La plaque en acier émaillé que je tenais dans les mains, fut avec ses 30 cm sur 60, à peu près de même dimension que les panneaux usuels de rue, mais véhiculait un message bien moins innocent et autrement plus équivoque.
Sur un fond blanc jaunâtre et de fines lettres noires agrémentées d’une longue flèche, la plaque libellée : « Thil-Four crématoire-4 kil. »... avait con-tinué à indiquer le chemin le plus court à prendre pour rejoindre la localité de Thil via Villerupt et son ancien camp de concentration dont beaucoup de gens des deux côtés de la frontière continuent encore de nos jours à ignorer l’existence ! Notre premier réflexe fut de penser un peu vite, j’en conviens, qu’il fut accroché à ce pan de mur par les envahisseurs allemands au cours de la deuxième guerre mondiale.
Aucun rapport avec le camp ?, détrompez-vous !
Ce qui paraît étonnant, voire choquant, c’est que cet écriteau ayant pignon sur rue ait pu se maintenir un demi- siècle après le départ des nazis de « Deutsch-Oth » sans que personne se soit posé la question quant à ses origines.
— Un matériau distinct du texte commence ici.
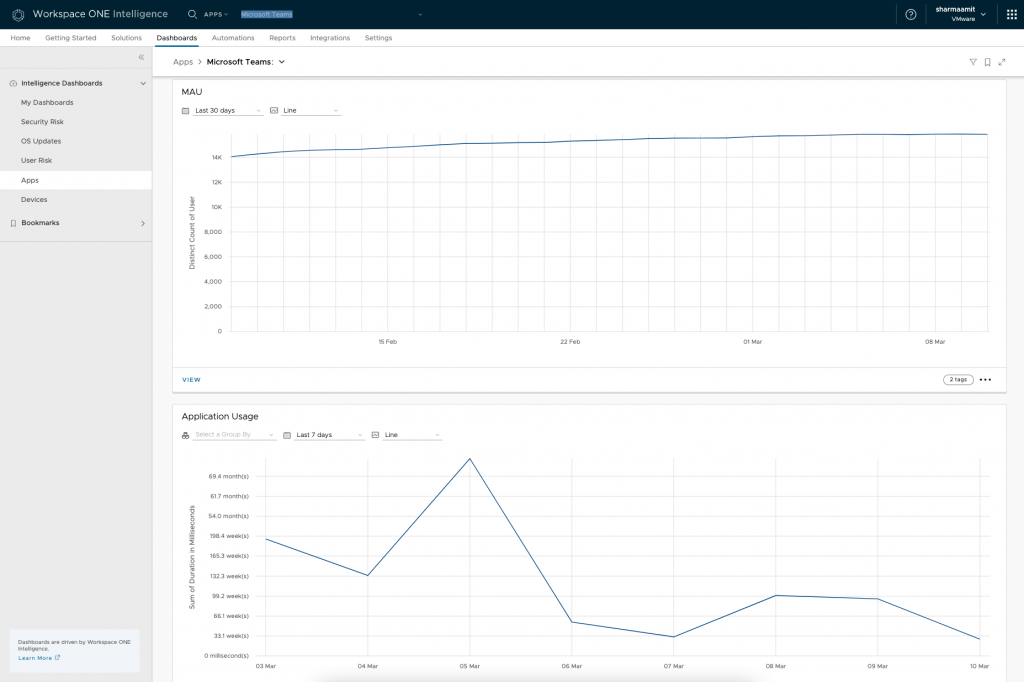Expand the Bookmarks sidebar section
The image size is (1024, 682).
coord(142,223)
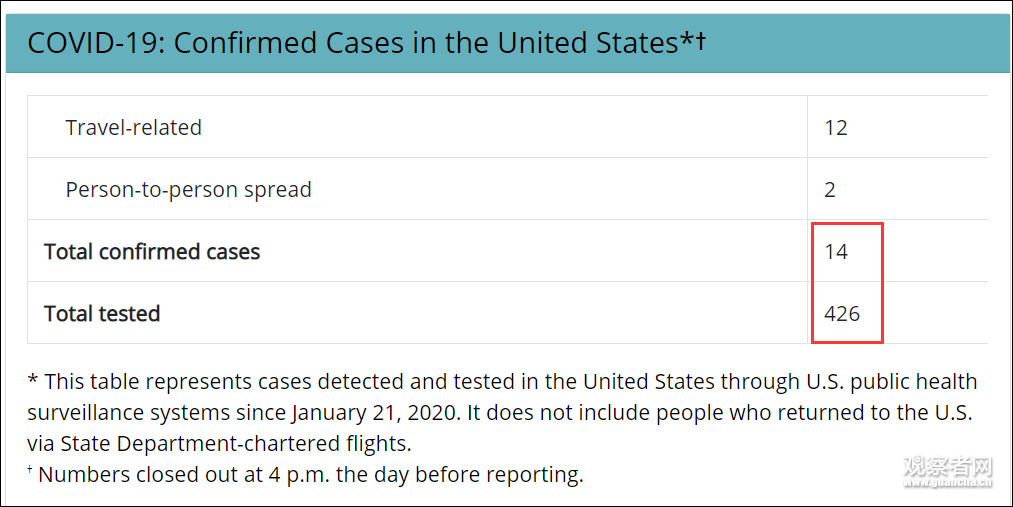Image resolution: width=1013 pixels, height=507 pixels.
Task: Click the Total confirmed cases value 14
Action: (836, 252)
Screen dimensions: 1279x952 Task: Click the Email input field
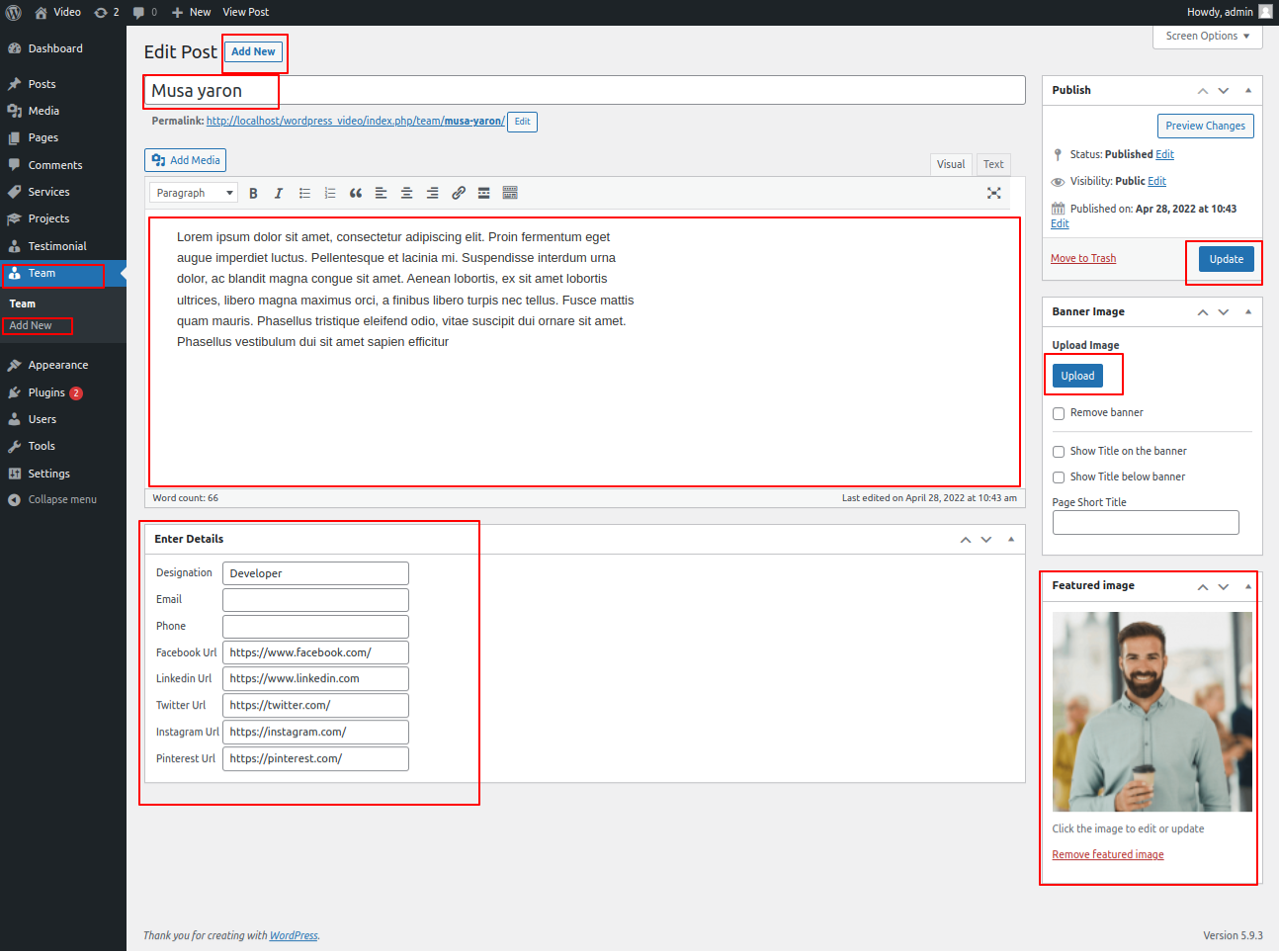click(x=315, y=600)
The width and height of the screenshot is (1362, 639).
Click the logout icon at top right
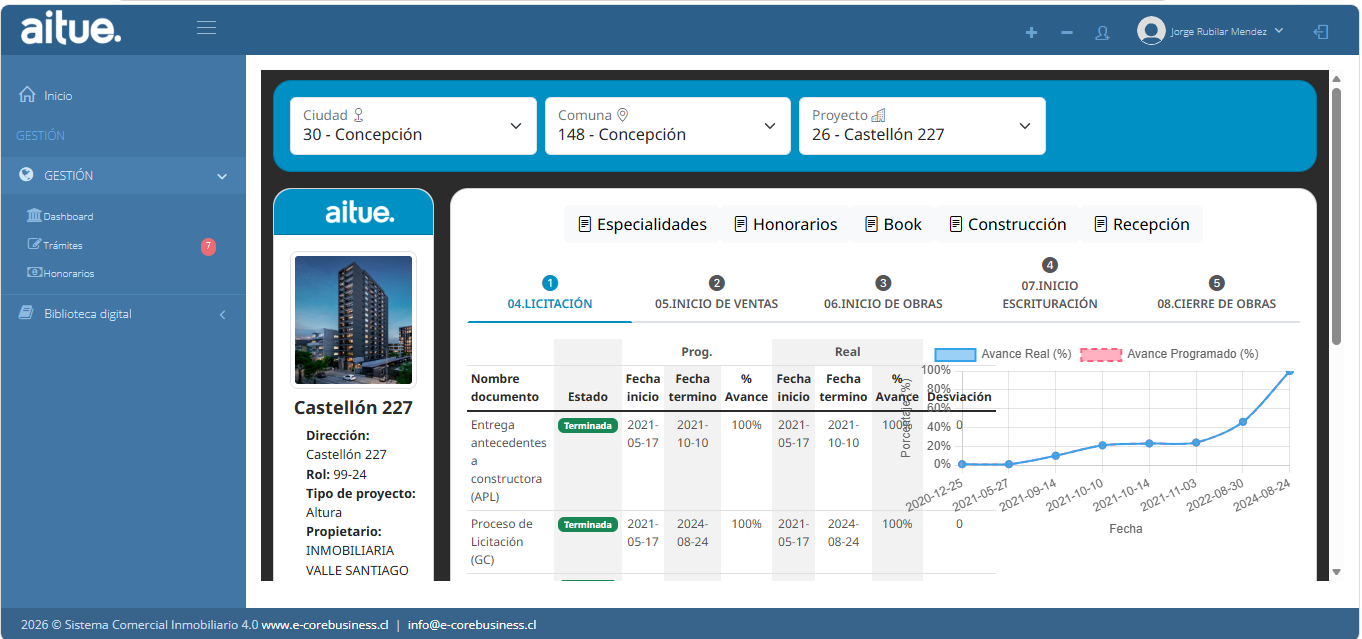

Ceci nous paraît au bas mot une gaffe et la preuve d’un flagrant manque de sensibilité de la part des élus-locaux d’alors que d’avoir été assez indifférent et superficiel pour laisser là, non pas en souvenir mais au tout premier degré et à la vue de tous un écriteau au message plus que douteux nous ayant quant à nous de suite fait froid dans le dos !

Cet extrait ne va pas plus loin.